Where to Draw the LINE—Are Retrotransposable Elements Here to Stay?

SIMPLE SUMMARY: Colorectal cancer incidence has increased in young adults over the last decade. Such a shift in epidemiology suggests increased environmental risk factors play a prominent role in the onset of the disease. DNA methylation is one of several aspects of the epigenome that are frequently mutated in cancer and that function in the silencing of endogenous viral repeats, also known as transposable elements. Here we discuss the findings from a recent mapping effort of Long Interspersed Nuclear Elements 1 (LINE1) transposition events over a lifetime in the colonic epithelium, which revealed increased levels of transposition in human colorectal tumors.
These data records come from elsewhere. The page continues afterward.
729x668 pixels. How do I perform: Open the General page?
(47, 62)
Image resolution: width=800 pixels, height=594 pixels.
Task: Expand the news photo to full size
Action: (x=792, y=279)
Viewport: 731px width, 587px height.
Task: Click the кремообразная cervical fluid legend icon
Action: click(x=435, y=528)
These findings shed light on LINE1 retrotransposition in colorectal tumors and how it may be crucial in developing future therapeutic avenues. ABSTRACT: The frequency of somatic retrotranspositions of Long Interspersed Nuclear Elements 1 (LINE1) over a lifetime in healthy colonic epithelium and colorectal tumors has recently been reported. Indicative of a cell type-specific effect, LINE1 sequences in colonic epithelium showed lower levels of DNA methylation compared to other cell types examined in the study. Consistent with a role for DNA methylation in transposon silencing, the decreases in DNA methylation observed at LINE1 elements in colonic epithelium were accompanied by increases in LINE1 mRNA levels. In human primary colorectal tumors, LINE1 retrotransposition frequency was tenfold higher than in normal colonic tissues, with insertions potentially altering genomic stability and cellular functions. Here, we discuss the discoveries made by Nam and colleagues, emphasizing the intestinal-specific methylation signature regulating the LINE1 lifecycle and how this new information could shape future drug discovery endeavors against colorectal cancer.